- **Activity**: Without skipping a line, reproduce the entries exactly.

Collected data:
■ ■ ■ ■ ■ ■ ■
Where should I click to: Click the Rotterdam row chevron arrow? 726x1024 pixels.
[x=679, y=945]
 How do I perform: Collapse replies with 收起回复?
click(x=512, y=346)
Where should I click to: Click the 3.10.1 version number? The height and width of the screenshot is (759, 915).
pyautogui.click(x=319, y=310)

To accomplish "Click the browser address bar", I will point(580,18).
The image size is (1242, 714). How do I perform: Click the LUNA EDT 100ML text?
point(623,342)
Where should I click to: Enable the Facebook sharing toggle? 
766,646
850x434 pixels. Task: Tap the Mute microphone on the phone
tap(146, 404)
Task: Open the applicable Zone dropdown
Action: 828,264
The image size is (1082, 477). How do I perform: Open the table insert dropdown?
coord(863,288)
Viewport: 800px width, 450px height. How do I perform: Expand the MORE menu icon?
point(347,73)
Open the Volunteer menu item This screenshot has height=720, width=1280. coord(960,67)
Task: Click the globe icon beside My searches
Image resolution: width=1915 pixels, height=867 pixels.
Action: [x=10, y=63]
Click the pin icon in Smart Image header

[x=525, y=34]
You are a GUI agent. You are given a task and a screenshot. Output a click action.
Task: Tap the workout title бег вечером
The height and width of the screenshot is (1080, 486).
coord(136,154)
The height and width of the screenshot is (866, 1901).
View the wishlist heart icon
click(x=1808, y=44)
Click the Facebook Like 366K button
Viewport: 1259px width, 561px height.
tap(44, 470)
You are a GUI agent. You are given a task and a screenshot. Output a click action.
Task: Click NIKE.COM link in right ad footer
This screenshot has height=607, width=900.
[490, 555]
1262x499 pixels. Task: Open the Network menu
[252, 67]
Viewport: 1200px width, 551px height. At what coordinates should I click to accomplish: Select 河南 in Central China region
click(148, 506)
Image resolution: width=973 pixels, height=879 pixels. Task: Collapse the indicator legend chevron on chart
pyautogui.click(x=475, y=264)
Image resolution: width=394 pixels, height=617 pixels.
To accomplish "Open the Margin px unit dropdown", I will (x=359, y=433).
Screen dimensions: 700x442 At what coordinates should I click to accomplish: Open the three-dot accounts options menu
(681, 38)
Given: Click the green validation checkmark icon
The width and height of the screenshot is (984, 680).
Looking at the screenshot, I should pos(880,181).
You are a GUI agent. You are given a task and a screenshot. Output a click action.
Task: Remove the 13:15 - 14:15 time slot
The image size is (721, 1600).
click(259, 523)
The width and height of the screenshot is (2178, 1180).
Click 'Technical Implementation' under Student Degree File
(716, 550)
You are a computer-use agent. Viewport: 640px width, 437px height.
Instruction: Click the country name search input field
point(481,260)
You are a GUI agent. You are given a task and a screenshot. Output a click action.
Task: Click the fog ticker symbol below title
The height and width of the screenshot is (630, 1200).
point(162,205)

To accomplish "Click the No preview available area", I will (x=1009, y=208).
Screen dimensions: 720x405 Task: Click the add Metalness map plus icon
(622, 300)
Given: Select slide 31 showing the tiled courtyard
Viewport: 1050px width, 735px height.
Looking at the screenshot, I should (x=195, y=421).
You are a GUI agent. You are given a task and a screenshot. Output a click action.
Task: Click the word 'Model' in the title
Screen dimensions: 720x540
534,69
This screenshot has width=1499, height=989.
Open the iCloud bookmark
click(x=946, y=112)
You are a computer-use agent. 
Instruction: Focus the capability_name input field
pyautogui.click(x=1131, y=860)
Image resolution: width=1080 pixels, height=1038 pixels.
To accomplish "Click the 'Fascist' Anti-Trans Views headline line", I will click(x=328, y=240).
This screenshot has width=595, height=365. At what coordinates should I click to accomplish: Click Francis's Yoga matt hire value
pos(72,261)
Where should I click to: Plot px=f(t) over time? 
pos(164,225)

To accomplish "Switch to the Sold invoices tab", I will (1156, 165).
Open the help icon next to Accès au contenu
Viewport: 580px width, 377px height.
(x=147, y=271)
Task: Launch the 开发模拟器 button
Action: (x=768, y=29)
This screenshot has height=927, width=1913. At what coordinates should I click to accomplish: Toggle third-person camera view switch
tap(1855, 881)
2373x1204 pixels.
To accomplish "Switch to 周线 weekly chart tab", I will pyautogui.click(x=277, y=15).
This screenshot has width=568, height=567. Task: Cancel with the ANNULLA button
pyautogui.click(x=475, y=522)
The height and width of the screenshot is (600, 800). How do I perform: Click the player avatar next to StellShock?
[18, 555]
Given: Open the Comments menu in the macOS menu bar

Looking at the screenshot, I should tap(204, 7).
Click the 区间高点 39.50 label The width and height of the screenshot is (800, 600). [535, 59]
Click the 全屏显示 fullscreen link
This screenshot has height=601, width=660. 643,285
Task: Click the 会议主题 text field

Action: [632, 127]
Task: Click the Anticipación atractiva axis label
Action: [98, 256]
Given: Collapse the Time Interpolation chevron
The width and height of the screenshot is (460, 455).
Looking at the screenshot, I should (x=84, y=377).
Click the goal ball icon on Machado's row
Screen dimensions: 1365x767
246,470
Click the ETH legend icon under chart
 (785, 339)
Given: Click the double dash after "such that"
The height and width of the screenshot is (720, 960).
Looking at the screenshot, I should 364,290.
■ ■ ■ ■ ■ ■ ■
- **Response**:
Where should I click to: Click the Rotterdam row chevron arrow? 726x1024 pixels.
[x=679, y=945]
 How do I perform: Collapse replies with 收起回复?
click(x=512, y=346)
Where should I click to: Click the 3.10.1 version number? The height and width of the screenshot is (759, 915).
pyautogui.click(x=319, y=310)

To accomplish "Click the browser address bar", I will point(580,18).
The image size is (1242, 714). How do I perform: Click the LUNA EDT 100ML text?
point(623,342)
Where should I click to: Enable the Facebook sharing toggle? 
766,646
850x434 pixels. Task: Tap the Mute microphone on the phone
tap(146, 404)
Task: Open the applicable Zone dropdown
Action: 828,264
The image size is (1082, 477). How do I perform: Open the table insert dropdown?
coord(863,288)
Viewport: 800px width, 450px height. How do I perform: Expand the MORE menu icon?
point(347,73)
Open the Volunteer menu item This screenshot has height=720, width=1280. coord(960,67)
Task: Click the globe icon beside My searches
Image resolution: width=1915 pixels, height=867 pixels.
Action: [x=10, y=63]
Click the pin icon in Smart Image header

[x=525, y=34]
You are a GUI agent. You are given a task and a screenshot. Output a click action.
Task: Tap the workout title бег вечером
The height and width of the screenshot is (1080, 486).
coord(136,154)
The height and width of the screenshot is (866, 1901).
View the wishlist heart icon
click(x=1808, y=44)
Click the Facebook Like 366K button
Viewport: 1259px width, 561px height.
tap(44, 470)
You are a GUI agent. You are given a task and a screenshot. Output a click action.
Task: Click NIKE.COM link in right ad footer
This screenshot has height=607, width=900.
[490, 555]
1262x499 pixels. Task: Open the Network menu
[252, 67]
Viewport: 1200px width, 551px height. At what coordinates should I click to accomplish: Select 河南 in Central China region
click(148, 506)
Image resolution: width=973 pixels, height=879 pixels. Task: Collapse the indicator legend chevron on chart
pyautogui.click(x=475, y=264)
Image resolution: width=394 pixels, height=617 pixels.
To accomplish "Open the Margin px unit dropdown", I will (x=359, y=433).
Screen dimensions: 700x442 At what coordinates should I click to accomplish: Open the three-dot accounts options menu
(681, 38)
Given: Click the green validation checkmark icon
The width and height of the screenshot is (984, 680).
Looking at the screenshot, I should pos(880,181).
You are a GUI agent. You are given a task and a screenshot. Output a click action.
Task: Remove the 13:15 - 14:15 time slot
The image size is (721, 1600).
click(259, 523)
The width and height of the screenshot is (2178, 1180).
Click 'Technical Implementation' under Student Degree File
(716, 550)
You are a computer-use agent. Viewport: 640px width, 437px height.
Instruction: Click the country name search input field
point(481,260)
You are a GUI agent. You are given a task and a screenshot. Output a click action.
Task: Click the fog ticker symbol below title
The height and width of the screenshot is (630, 1200).
point(162,205)

To accomplish "Click the No preview available area", I will (x=1009, y=208).
Screen dimensions: 720x405 Task: Click the add Metalness map plus icon
(622, 300)
Given: Select slide 31 showing the tiled courtyard
Viewport: 1050px width, 735px height.
Looking at the screenshot, I should (x=195, y=421).
You are a GUI agent. You are given a task and a screenshot. Output a click action.
Task: Click the word 'Model' in the title
Screen dimensions: 720x540
534,69
This screenshot has width=1499, height=989.
Open the iCloud bookmark
click(x=946, y=112)
You are a computer-use agent. 
Instruction: Focus the capability_name input field
pyautogui.click(x=1131, y=860)
Image resolution: width=1080 pixels, height=1038 pixels.
To accomplish "Click the 'Fascist' Anti-Trans Views headline line", I will click(x=328, y=240).
This screenshot has width=595, height=365. At what coordinates should I click to accomplish: Click Francis's Yoga matt hire value
pos(72,261)
Where should I click to: Plot px=f(t) over time? 
pos(164,225)

To accomplish "Switch to the Sold invoices tab", I will (1156, 165).
Open the help icon next to Accès au contenu
Viewport: 580px width, 377px height.
(x=147, y=271)
Task: Launch the 开发模拟器 button
Action: (x=768, y=29)
This screenshot has height=927, width=1913. At what coordinates should I click to accomplish: Toggle third-person camera view switch
tap(1855, 881)
2373x1204 pixels.
To accomplish "Switch to 周线 weekly chart tab", I will pyautogui.click(x=277, y=15).
This screenshot has width=568, height=567. Task: Cancel with the ANNULLA button
pyautogui.click(x=475, y=522)
The height and width of the screenshot is (600, 800). How do I perform: Click the player avatar next to StellShock?
[18, 555]
Given: Open the Comments menu in the macOS menu bar

Looking at the screenshot, I should tap(204, 7).
Click the 区间高点 39.50 label The width and height of the screenshot is (800, 600). [535, 59]
Click the 全屏显示 fullscreen link
This screenshot has height=601, width=660. 643,285
Task: Click the 会议主题 text field

Action: [632, 127]
Task: Click the Anticipación atractiva axis label
Action: [98, 256]
Given: Collapse the Time Interpolation chevron
The width and height of the screenshot is (460, 455).
Looking at the screenshot, I should (x=84, y=377).
Click the goal ball icon on Machado's row
Screen dimensions: 1365x767
246,470
Click the ETH legend icon under chart
 (785, 339)
Given: Click the double dash after "such that"
The height and width of the screenshot is (720, 960).
Looking at the screenshot, I should 364,290.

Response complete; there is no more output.